SELECTED PASSAGE:
■ ■ ■ ■ ■
This dense, complicated table showing the distribution of
strategic raw materials (published in The Illustrated London News 3 August
1940) I is a decent example of how not to display data.
Perhaps there’s just too many variables to try to control here in one visual display: it tracks twenty raw materials by percentage of access for thirteen different countries, with the entire graph being displayed in a sort-of progression according to metric tons of material. Maybe it’s the varying widths of the bars representing the material, maybe it’s the complex designs distinguishing the countries, and maybe its just too many lines. The only time this really works for relatively-offhand use is when you’re looking for one country in particular, and then the eye allows it self to just concentrate on the solid black (Germany) or the stars in a bar (U.S.) When the graph is used in this manner it displays rather quickly that Nazi Germany doesn’t control a whole lot of the combined tonnage of the twenty strategic materials, which was a particularly good thing for the general reading population in the Allied world to see, because the war was not going so well at this early stage. (At this point in the war—less than a year old now in Europe—the Battle of Britain had begun though it was still weeks away from when the massive Blitz begins, and Hitler had just toured Paris…it was not a good time for Britain, and a worse time for France. The Soviet Union is listed still with the Axis as it was still 10 months away from being attacked, Hitler turning on his allies in Operation Barbarosa in June 1941.)
■ ■ ■ ■ ■
PROVIDED INFORMATION:

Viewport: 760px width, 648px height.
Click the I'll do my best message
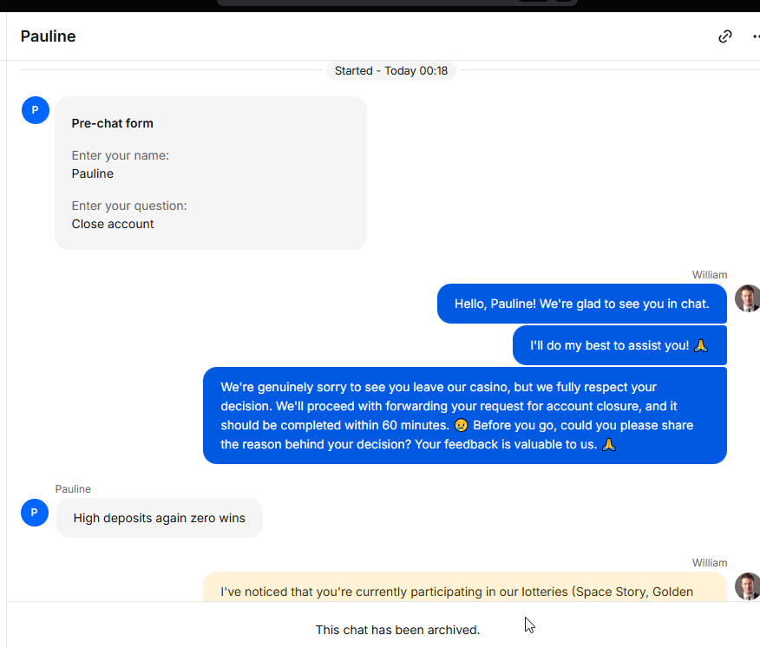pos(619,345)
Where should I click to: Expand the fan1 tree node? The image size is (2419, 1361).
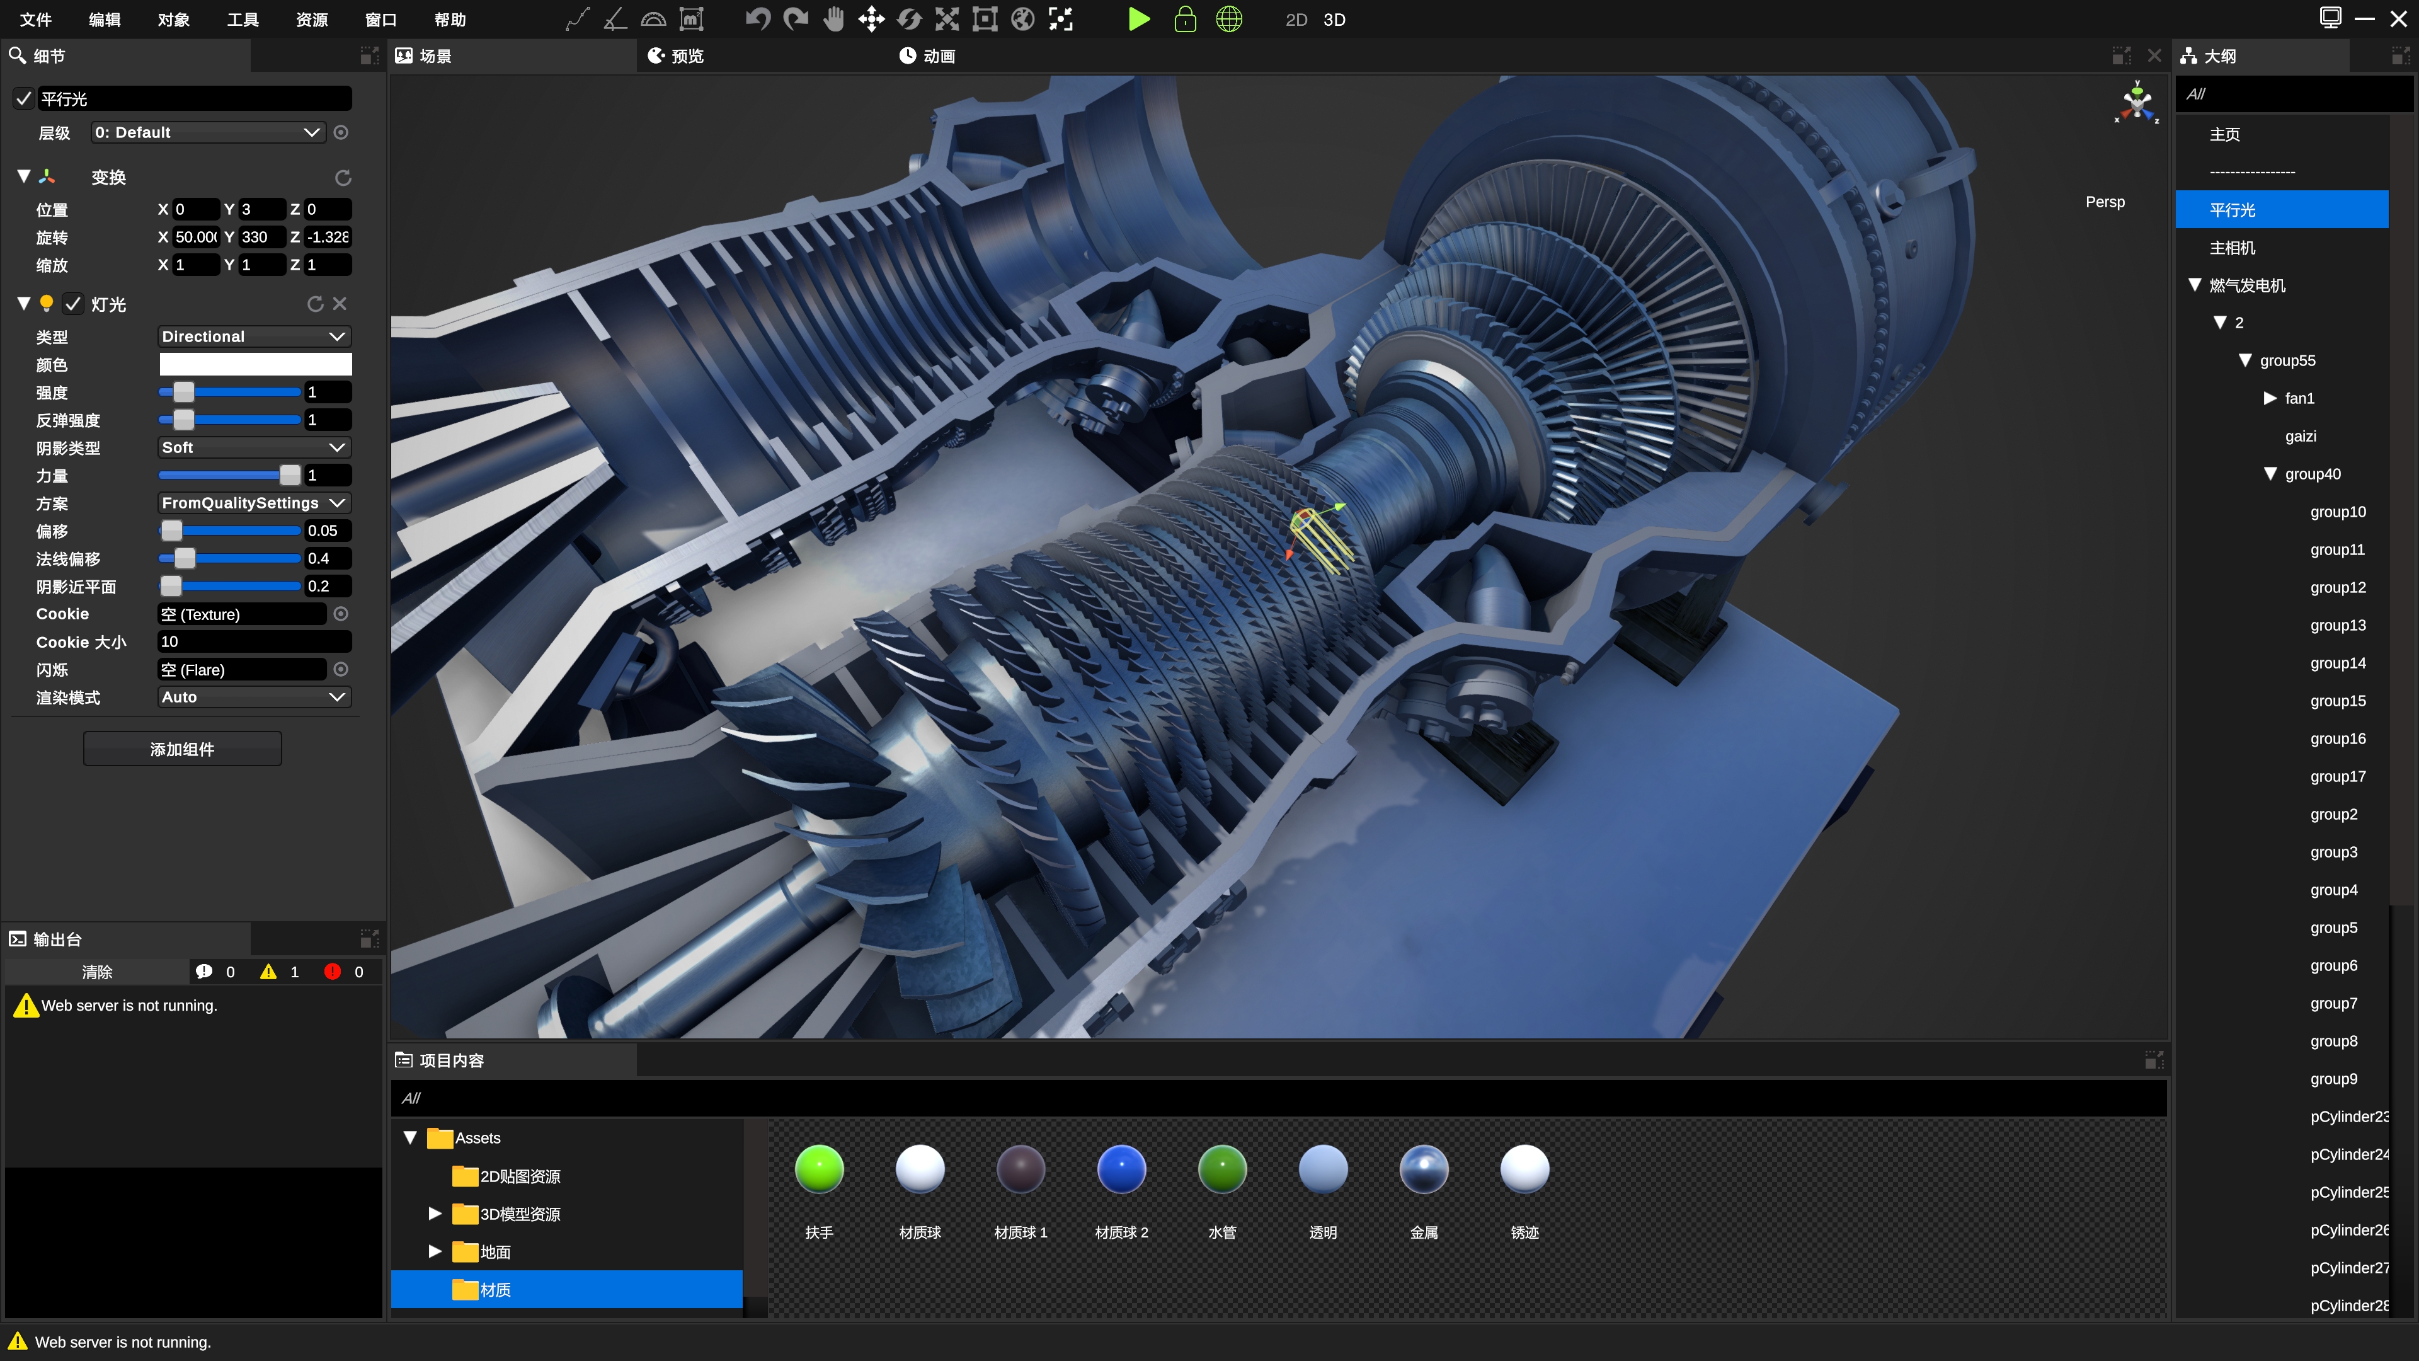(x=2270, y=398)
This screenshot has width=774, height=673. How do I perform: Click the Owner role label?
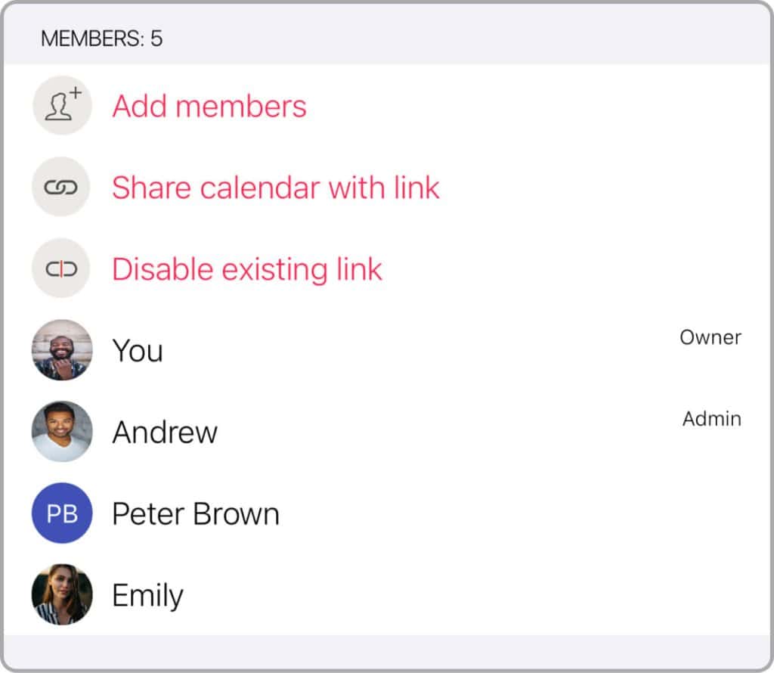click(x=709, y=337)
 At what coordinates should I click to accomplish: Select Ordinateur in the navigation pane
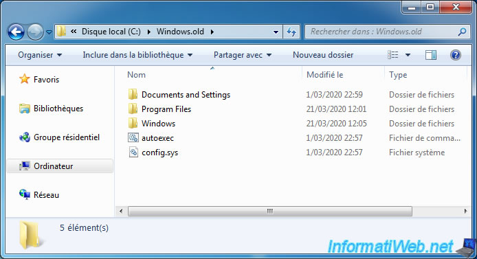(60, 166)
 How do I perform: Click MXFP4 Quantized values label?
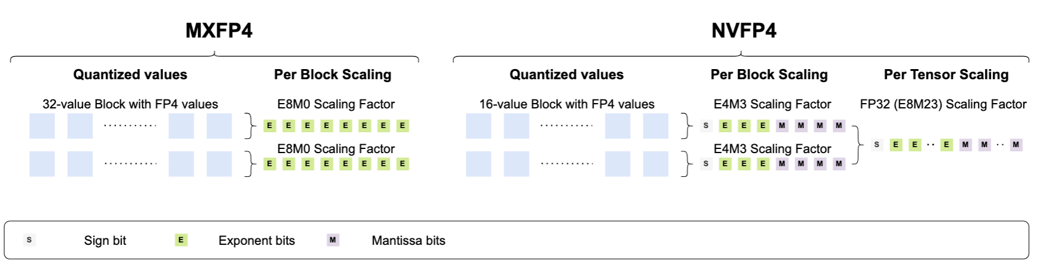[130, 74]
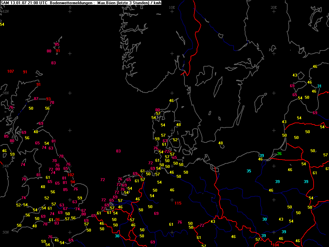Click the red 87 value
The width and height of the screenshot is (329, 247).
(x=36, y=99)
■ ■ ■ ■ ■
WRITTEN TASKS:
**A.** Answer these about the passage on the 1940 raw-materials table:
(i) In which publication, and on what date, did the table appear?
(ii) How many raw materials and how many countries does the table track?
(iii) Which country is marked by stars in a bar?
**B.** From the passage on the 1940 raw-materials table, quote the part that opens with the words containing "This dense, complicated" and closes with "to display data.".

ANSWERS TO THE EXERCISES:
**A.**
(i) The Illustrated London News, 3 August 1940
(ii) Twenty raw materials and thirteen countries
(iii) The U.S.

**B.**
This dense, complicated table showing the distribution of
strategic raw materials (published in The Illustrated London News 3 August
1940) I is a decent example of how not to display data.